# drweb on FreeBSD 10.2



## Bazz (Feb 29, 2016)

Hi.
I try to install drweb. I download drweb-file-servers_current-current~freebsd_all.tar.gz from http://officeshield.drweb.com/drweb/freebsd/ports/ and run

```
tar -xzvf drweb-file-servers_current-current~freebsd_all.tar.gz
make install
```
log:

```
make install clean
===>  Staging for drweb-file-servers-6.0.2.3
===>  drweb-file-servers-6.0.2.3 depends on package: compat7x-amd64>=0 - found
===>  Generating temporary packing list
cd /usr/home/simonov/drweb-file-servers/work/drweb-file-servers-6.0.2.3 && pkg add drweb-libs  32_*.tbz
pkg: drweb-libs32_6.0.2.2-1212051834~freebsd_amd64.tbz is not a valid package: no manifest fo  und

Failed to install the following 1 package(s): drweb-libs32_6.0.2.2-1212051834~freebsd_amd64.t  bz
*** Error code 70

Stop.
make[1]: stopped in /usr/home/simonov/drweb-file-servers
*** Error code 1

Stop.
```
drweb have linux package on https://download.drweb.ru/demoreq/home/?demo_for=3
I run it

```
./drweb-10.1-av-linux-amd64.run
Verifying archive integrity... All good.
Uncompressing Dr.Web for Linux workstations....................................................................................................................................................................................................
OS type, for which a certain package was designed, differs from the type of currently running OS. Installation is aborted.
```

Help plz please!


----------



## SirDice (Feb 29, 2016)

This hasn't been updated in a couple of years.
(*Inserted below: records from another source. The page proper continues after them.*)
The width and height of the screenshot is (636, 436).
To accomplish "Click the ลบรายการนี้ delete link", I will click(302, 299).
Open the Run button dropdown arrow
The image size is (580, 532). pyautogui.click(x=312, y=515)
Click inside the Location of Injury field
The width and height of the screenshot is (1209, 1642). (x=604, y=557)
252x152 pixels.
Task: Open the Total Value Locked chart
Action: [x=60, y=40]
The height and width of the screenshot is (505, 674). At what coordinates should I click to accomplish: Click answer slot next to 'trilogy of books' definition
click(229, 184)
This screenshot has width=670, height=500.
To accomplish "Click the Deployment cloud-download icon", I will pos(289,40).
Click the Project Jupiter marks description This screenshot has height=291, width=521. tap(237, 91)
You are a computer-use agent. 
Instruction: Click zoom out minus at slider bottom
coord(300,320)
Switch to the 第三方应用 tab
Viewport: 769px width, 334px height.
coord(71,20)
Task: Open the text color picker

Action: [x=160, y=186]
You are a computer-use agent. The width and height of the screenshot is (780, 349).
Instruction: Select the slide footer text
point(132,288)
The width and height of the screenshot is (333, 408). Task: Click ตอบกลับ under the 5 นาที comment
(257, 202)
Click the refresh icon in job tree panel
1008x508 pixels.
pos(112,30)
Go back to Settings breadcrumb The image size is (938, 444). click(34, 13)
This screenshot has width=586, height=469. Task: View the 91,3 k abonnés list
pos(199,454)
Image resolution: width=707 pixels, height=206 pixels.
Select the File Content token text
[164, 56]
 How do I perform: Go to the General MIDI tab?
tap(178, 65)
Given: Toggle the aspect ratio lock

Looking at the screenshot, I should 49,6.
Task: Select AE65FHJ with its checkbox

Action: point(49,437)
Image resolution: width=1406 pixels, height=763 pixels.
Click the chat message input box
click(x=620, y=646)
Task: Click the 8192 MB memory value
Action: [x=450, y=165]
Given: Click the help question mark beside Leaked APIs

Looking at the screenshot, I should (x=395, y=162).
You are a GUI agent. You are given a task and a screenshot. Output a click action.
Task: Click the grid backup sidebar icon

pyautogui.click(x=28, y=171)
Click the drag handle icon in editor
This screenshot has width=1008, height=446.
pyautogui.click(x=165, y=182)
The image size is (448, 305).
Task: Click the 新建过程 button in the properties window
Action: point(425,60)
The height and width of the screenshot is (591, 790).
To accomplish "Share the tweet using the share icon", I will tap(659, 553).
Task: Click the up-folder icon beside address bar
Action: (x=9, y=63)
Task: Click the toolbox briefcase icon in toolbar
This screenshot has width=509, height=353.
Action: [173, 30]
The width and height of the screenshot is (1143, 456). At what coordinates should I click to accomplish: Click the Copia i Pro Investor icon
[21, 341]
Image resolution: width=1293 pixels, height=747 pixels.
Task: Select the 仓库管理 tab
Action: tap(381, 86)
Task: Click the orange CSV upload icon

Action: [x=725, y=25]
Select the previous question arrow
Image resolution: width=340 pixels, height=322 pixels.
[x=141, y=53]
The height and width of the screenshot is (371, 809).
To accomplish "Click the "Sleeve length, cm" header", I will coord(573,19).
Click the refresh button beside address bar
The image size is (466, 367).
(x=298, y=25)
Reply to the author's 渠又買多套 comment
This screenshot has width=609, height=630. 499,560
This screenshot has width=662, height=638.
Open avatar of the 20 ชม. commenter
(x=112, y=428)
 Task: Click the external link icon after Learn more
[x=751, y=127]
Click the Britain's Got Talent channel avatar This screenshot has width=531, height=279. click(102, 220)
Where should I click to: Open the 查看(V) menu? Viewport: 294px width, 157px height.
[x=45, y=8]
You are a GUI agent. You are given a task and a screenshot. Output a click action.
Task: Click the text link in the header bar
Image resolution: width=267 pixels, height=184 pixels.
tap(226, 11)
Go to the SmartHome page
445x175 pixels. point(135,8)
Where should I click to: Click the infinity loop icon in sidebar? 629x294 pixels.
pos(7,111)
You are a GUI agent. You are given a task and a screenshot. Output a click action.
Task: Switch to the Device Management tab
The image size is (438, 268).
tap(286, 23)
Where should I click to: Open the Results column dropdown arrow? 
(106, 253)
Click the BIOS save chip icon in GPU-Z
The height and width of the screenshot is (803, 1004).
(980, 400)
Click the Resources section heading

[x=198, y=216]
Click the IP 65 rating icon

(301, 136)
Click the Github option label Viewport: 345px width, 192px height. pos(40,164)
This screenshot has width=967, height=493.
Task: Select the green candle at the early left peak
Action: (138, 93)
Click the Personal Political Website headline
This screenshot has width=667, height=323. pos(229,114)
I'm guessing the project is dead. There used to be a port for it but it was removed almost 6 years ago.

security/drweb


----------



## Bazz (Feb 29, 2016)

Yes i know it. I read from manual Drweb. i can install this soft from this script, but how i dont know
http://download.geo.drweb.com/pub/drweb/unix/release/Linux/x64/drweb-10.1-av-linux-amd64.run


----------



## SirDice (Feb 29, 2016)

Ask them to update their FreeBSD version.


----------



## Bazz (Feb 29, 2016)

SirDice said:


> Ask them to update their FreeBSD version.


what do you mean?explain please


----------



## SirDice (Feb 29, 2016)

Apparently their FreeBSD version of the software is too old to be installed on a recent FreeBSD. Ask them to update their software.


----------



## Bazz (Feb 29, 2016)

Thanks you, i try to ask


----------